■ **Directions**
Look for "Contato (1262, 112)" in the entries below. Then write out exactly the line that holds it and every line after it, to the last, and nothing else.

■ **Extracted information**
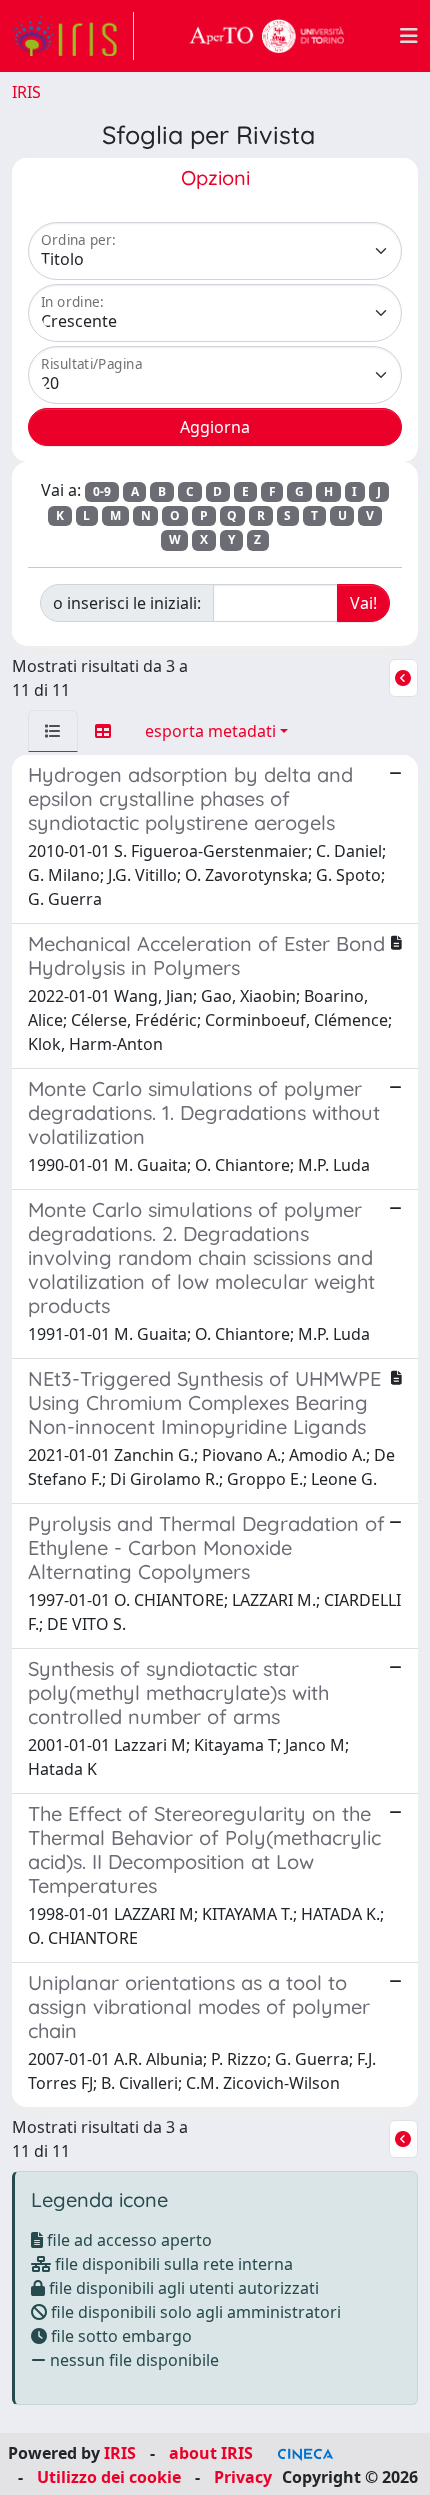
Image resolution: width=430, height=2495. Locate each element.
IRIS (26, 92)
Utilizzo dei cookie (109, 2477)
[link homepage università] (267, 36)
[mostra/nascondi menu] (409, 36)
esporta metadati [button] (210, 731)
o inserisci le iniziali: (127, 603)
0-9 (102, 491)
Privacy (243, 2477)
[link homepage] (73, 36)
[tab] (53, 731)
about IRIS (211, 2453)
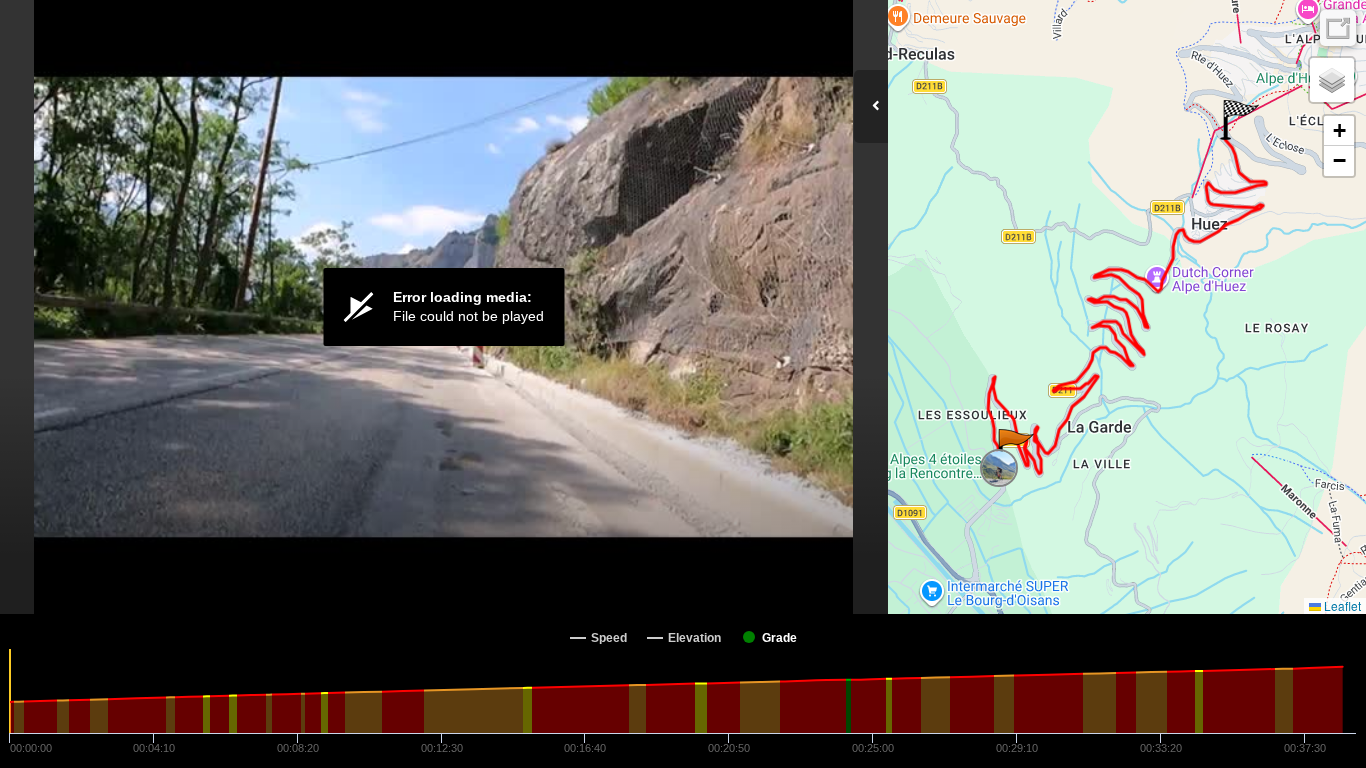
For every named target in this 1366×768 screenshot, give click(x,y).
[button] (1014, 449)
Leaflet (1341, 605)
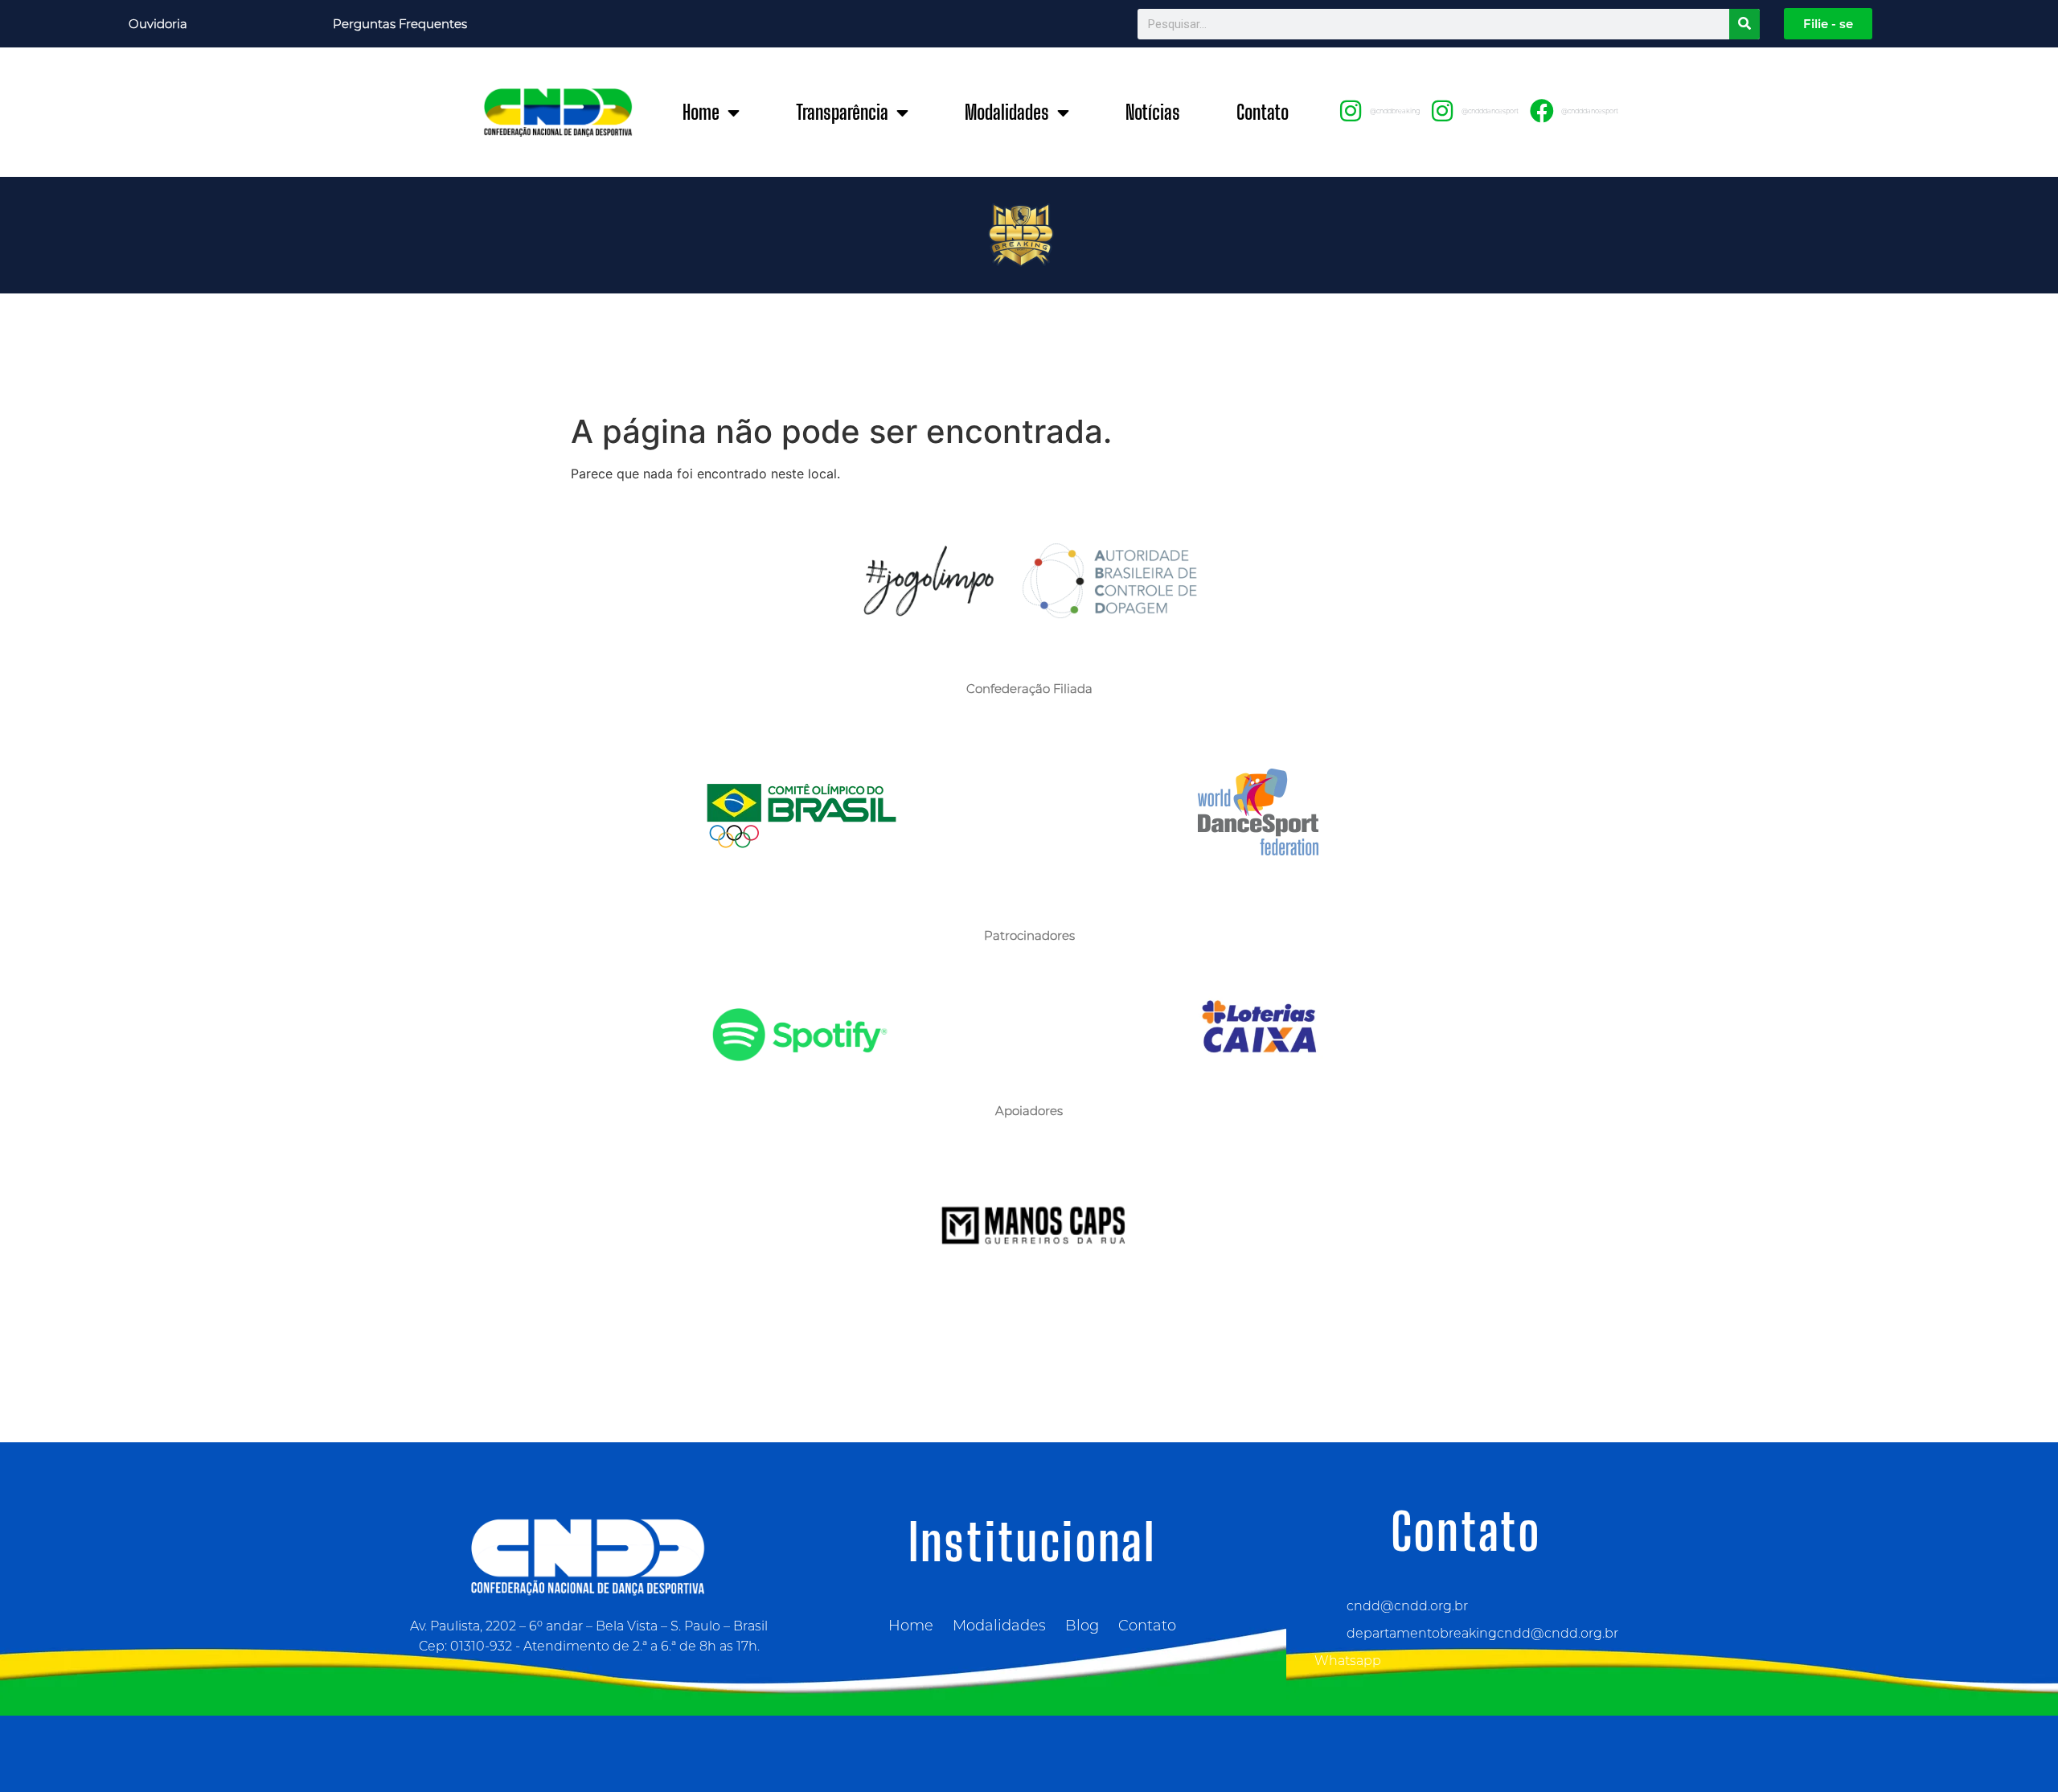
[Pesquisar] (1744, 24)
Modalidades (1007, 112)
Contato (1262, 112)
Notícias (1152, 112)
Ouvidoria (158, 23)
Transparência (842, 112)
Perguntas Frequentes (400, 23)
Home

■ **Exercise result**
Contato (1262, 112)
Notícias (1152, 112)
Ouvidoria (158, 23)
Transparência (842, 112)
Perguntas Frequentes (400, 23)
Home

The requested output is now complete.